ShortSpan.ai logo

Anti-I2V disrupts deepfake image-to-video generation models

Defenses
Published: Thu, Mar 26, 2026 • By Natalie Kestrel
Anti-I2V disrupts deepfake image-to-video generation models
New research proposes Anti-I2V, an adversarial cloaking method to stop a single portrait photo being turned into a convincing video by diffusion-based image-to-video models. It perturbs colour and frequency domains and targets internal layers to break identity and temporal coherence. Results look strong, but some limits remain.

Deepfake video no longer needs much fuel. One photo plus a helpful text prompt is often enough for modern image-to-video systems to spin up a moving, lip-synced clip. The paper behind Anti-I2V takes aim at that pipeline by making the source photo a hostile surface. Rather than nudging RGB pixels, it perturbs colour and frequency information and messes with what the video model learns over time.

What it does

Anti-I2V applies small, crafted changes in two places that video diffusion models tend to rely on. First, it alters the a and b channels of the L a b colour space, which shifts chroma while leaving luminance alone. Second, it tweaks low-frequency coefficients in the Discrete Cosine Transform, which influence broad structure rather than fine detail. The intent is to look normal to people while starving the model of stable, identity-rich signals.

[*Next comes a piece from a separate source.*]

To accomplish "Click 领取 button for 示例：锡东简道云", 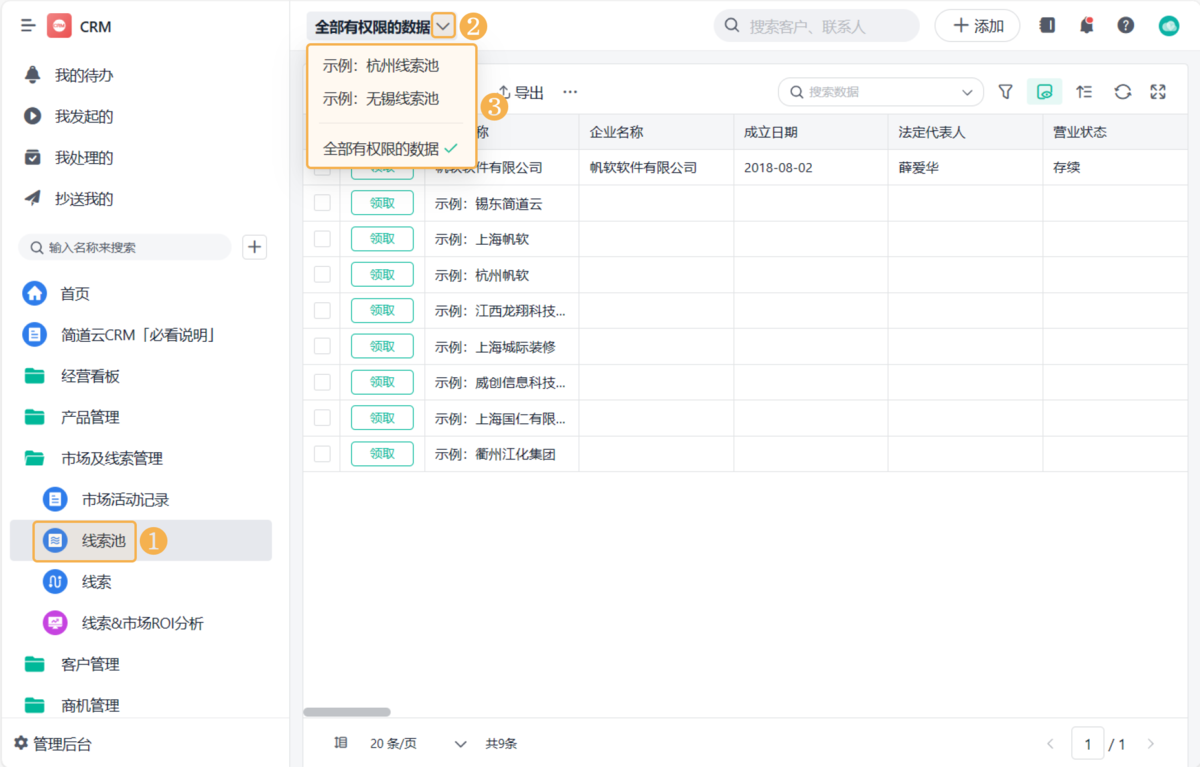I will click(382, 203).

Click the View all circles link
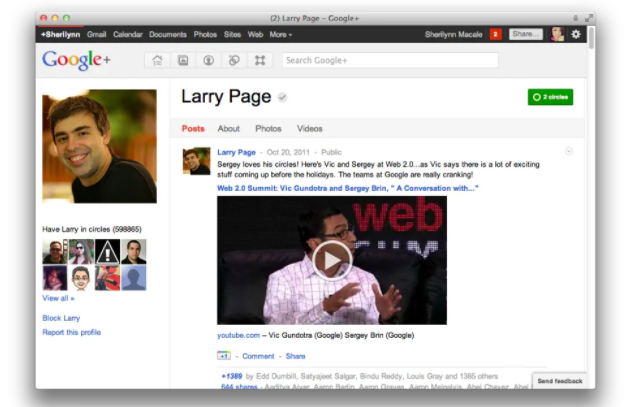[x=58, y=298]
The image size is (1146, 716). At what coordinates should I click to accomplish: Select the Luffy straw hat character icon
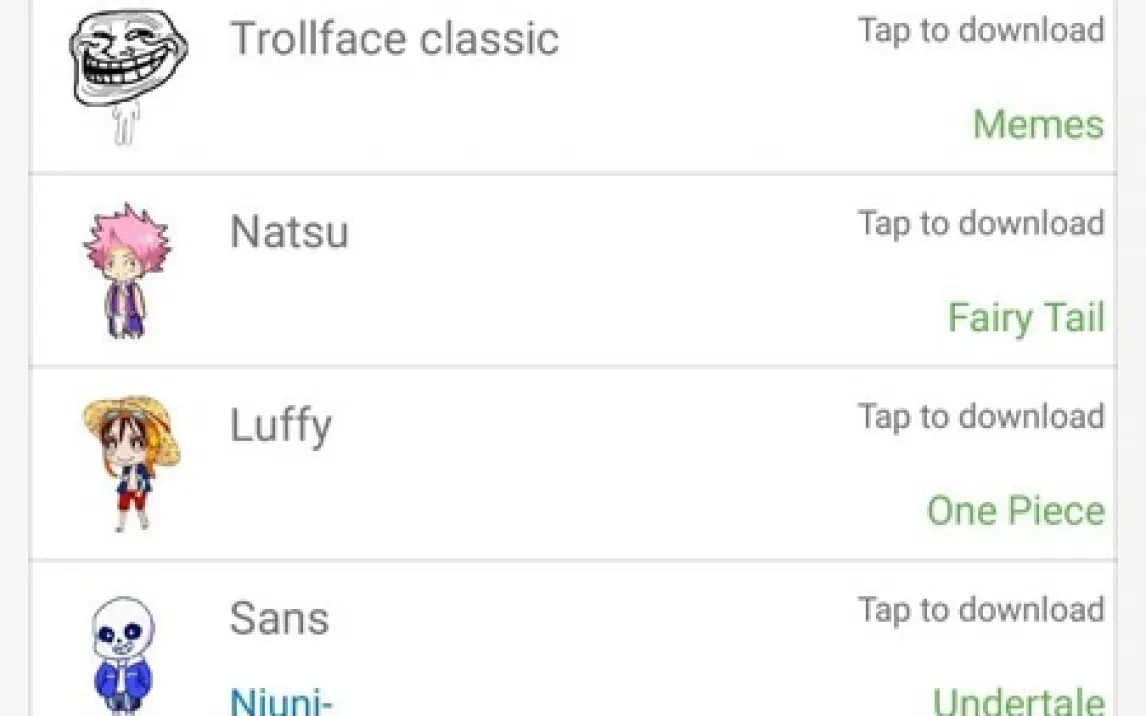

On top of that, the method targets how the denoiser represents the subject as it removes noise over time. The authors locate intermediate layers with high semantic content in both UNet and Diffusion Transformer backbones. They then optimise two losses: Internal Representation Collapse, which drags deep features toward low-level early features, and Internal Representation Anchor, which pushes features toward or away from those of an unrelated latent. Auxiliary perceptual losses are used to steady the optimisation.

In tests on CelebV-Text and UCF101 with models including CogVideoX-5B, OpenSora v1.2 and DynamiCrafter, the dual-space perturbation outperforms RGB-only updates. Reported identity and quality scores drop sharply. For DynamiCrafter, identity similarity falls to 0.151 with a Q-Align V of 0.047, compared to clean outputs at 0.528 and 0.794. On UCF101 the method reports 0.068 for identity and 0.084 for Q-Align V versus 0.384 and 0.562. The perturbations also remain more stable under JPEG compression, blur, Gaussian noise and several purification procedures. Transfer between diffusion transformer models holds up, and even cross-architecture transfer to UNet variants is described as competitive.

Where it falls short

There are caveats that matter for deployment. The optimisation uses 200 iterations and a perturbation budget of 16 over 255 in L a b. That is workable for a defender preparing a profile photo, but not cheap at scale. More importantly, the method computes gradients through a surrogate video diffusion model to place and shape the noise. The paper shows decent transfer between some models, but real attackers often use proprietary services. If your cloak is tuned on one open model and the adversary uses another with different preprocessing or a stronger face encoder, transfer could degrade.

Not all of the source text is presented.